The Resistance: Designers and Clients Go Head-to-Head
Article by
Kenneth FitzGeraldJanuary 16, 2007
As no military plan survives contact with the enemy, no design
concept survives contact with the client. Both situations feature
laboriously (if not lovingly) crafted plans blown away by reality.
The endgames differ in that designers define victory as gaining
that initial approval.
Ideally, the design proposal would emerge unscathed. As if.
Amongst themselves, designers acknowledge the possibility of having
to deviate. But capability statements prominently tout variants on
the term "strategy." Designers may cite adaptability in their skill
set. However, having to exercise the ability isn't popular. It's
bad enough when it's just due to stuff happening, like technical
glitches. But to change course due to someone's uninformed opinion
can be galling.
The favored client is one that gets out of the way. Otherwise,
for designers (and generals), resistance is to be overcome.
Minimally, it's an irritant. The role of opposition obviously isn't
well regarded. However, it's one that bears reappraisal. Clients
generally do need to be more sophisticated. But the reasons and
results aren't what one might assume. And while strategy is vital,
flexibility needs to move up in the hierarchy. The ability to
change course effectively should be valued just the same as
charting a course, then following it unwaveringly.
Good work is usually thought to occur despite, not because of
client involvement. In most descriptions of designer activity, the
client quickly disappears after demonstrating the good taste of
selecting the designer. If they reappear during the process, it's
usually to impede the designer by offering an opinion that
interrupts the smooth execution of the strategy. Preferably, they
only reenter in the last act to embrace the solution with
near-orgasmic glee or congenial admiration for a new-found
peer.
This narrative is most prevalent at the elite levels of design.

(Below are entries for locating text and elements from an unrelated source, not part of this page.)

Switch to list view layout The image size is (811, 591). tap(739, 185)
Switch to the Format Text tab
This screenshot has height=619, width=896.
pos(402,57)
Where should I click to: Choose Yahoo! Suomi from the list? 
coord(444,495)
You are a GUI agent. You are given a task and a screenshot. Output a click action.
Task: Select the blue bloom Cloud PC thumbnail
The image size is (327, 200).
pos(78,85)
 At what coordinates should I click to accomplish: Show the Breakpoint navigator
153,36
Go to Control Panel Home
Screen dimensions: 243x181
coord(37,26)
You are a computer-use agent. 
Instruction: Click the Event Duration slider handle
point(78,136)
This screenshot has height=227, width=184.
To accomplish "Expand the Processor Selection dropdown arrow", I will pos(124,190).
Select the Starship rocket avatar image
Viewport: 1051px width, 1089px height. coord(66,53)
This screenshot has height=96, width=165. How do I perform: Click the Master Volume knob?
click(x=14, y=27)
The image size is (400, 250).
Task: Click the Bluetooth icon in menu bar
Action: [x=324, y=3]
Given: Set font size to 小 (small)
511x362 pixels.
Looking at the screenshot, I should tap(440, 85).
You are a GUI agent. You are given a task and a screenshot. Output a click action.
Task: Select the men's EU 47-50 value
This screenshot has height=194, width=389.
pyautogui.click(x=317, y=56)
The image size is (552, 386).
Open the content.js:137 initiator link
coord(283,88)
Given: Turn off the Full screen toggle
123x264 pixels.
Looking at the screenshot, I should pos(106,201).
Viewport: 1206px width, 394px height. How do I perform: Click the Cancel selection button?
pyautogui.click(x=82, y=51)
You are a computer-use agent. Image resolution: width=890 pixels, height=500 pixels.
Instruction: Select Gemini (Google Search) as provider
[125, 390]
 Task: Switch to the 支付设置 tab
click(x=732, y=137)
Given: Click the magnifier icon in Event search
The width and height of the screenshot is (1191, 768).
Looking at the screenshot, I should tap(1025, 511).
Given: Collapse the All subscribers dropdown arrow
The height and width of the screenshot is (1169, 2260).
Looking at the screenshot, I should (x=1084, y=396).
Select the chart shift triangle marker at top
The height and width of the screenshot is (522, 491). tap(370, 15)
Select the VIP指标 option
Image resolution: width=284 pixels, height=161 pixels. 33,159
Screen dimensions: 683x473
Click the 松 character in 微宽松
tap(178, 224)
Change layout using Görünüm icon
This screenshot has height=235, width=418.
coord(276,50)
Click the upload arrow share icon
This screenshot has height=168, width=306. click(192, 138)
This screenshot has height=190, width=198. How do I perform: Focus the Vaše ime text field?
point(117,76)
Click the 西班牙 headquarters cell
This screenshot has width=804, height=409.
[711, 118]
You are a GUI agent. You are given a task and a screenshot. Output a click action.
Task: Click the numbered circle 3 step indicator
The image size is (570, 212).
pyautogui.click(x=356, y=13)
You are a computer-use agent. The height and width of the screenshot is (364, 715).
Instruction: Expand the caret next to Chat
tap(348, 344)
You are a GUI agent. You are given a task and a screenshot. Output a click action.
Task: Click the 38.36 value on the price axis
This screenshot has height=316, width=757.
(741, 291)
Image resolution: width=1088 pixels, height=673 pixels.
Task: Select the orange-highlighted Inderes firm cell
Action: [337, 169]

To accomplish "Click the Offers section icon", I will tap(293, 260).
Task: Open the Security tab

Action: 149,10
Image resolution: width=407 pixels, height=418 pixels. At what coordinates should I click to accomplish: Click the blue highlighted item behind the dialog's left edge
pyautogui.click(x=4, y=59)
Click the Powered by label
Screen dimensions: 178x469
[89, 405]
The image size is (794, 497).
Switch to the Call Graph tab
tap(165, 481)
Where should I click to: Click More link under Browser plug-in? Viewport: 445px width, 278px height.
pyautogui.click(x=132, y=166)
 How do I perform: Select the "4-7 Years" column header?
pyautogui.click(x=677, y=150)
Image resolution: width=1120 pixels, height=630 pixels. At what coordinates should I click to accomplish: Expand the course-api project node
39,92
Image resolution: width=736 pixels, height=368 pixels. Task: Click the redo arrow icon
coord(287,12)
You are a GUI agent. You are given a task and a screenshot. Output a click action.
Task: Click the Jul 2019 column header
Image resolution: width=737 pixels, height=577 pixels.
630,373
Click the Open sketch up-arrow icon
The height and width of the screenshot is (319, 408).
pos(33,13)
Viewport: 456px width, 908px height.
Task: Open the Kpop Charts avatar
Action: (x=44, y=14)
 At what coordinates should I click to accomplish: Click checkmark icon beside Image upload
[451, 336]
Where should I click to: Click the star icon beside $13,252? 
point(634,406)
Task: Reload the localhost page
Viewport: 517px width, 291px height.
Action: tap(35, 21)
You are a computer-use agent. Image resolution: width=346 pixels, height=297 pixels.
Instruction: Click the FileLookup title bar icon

Notoriety in the field arguably comes from a designer's ability to
regularly avoid concession—or have it be negligible. Such purity is
rare. But given the choice, designers would overwhelmingly opt for
an unfettered practice.
The necessity to compromise, to adapt to circumstances, makes
design difficult to practice. This is especially true if
practitioners doctrinally follow particular formal and/or
conceptual approaches. To avoid concession, designers attempt to
"educate" clients out of obstructionism. This amounts to launching
a PR campaign for old tactics rather than actually changing
them.
Though compromise is a fact of life, it's a troublesome topic in
our individualistic culture. Graphic design's stature as art to its
practitioners (however strident claims to the contrary may be), and
the popular view of art as "self-expression," makes compromise akin
to selling out. What else could explain the popularity of Ayn
Rand's The Fountainhead amongst designers? It ain't the
prose style.
Designers do make a strong case that their way is best, as they
dedicate their time and livelihoods to mastering visual rhetoric.
Even if designers merely manipulate graphic grammar, they're the
most adept at it. Educated clients should realize this and give
designers latitude.
Design eagerly anticipates the emergence of these patrons and
the nirvana to follow. However, the educated client may not be the
savior designers presume. Their appearance will signal not the
start but the end of a golden age.
Contrary to conventional wisdom, designers—especially at the
elite level—largely have their way. Clients regularly concede
points and power. They're susceptible to personality and patter.
Legendary designer/client relationships, such as Paul Rand and IBM,
set a bad precedent. They distorted the roles and raised
unrealistic expectations.
A new, sophisticated client will ask informed questions and
expect substantive responses. Those answers may not be forthcoming.
Designers have limited experience facing a worthy opponent. So far,
clients have failed to mount a substantive challenge to designers'
spiel.
If design is (as often claimed) gaining stature, challenge may
come soon and often. Will designers be prepared? Practice might be
gained from some in-house resistance in the form of criticism.
Unfortunately, it's been marginalized, driven underground. (It's
design's version of "Don't ask, don't tell.")
Design's lack of notoriety and respect as a substantive cultural
activity (such as journalism or architecture, to name two) is due
in part to the lack of productive resistance. Identity is
significantly shaped by the quality of one's opponents. They can
serve as a hone. That sparks fly isn't always an indicator of
trouble.
The state of design cannot be attributed to designer or client
alone. It's a dynamic that may be adversarial and
advantageous. Clients need to be given their props as contributors
to good design.
The way to produce the sophisticated adversary is an open
question. Designers may have little or no influence. But they can
modify their attitudes and behaviors. Too often, client input is
regarded as a de facto detriment, irrespective of content. And
freewheeling, personal aesthetic achievement is regarded as
design's highest prize. True collaboration and accommodation, not
simply its rhetoric, should be the goal. The result will be a
process that can truly be called the good fight.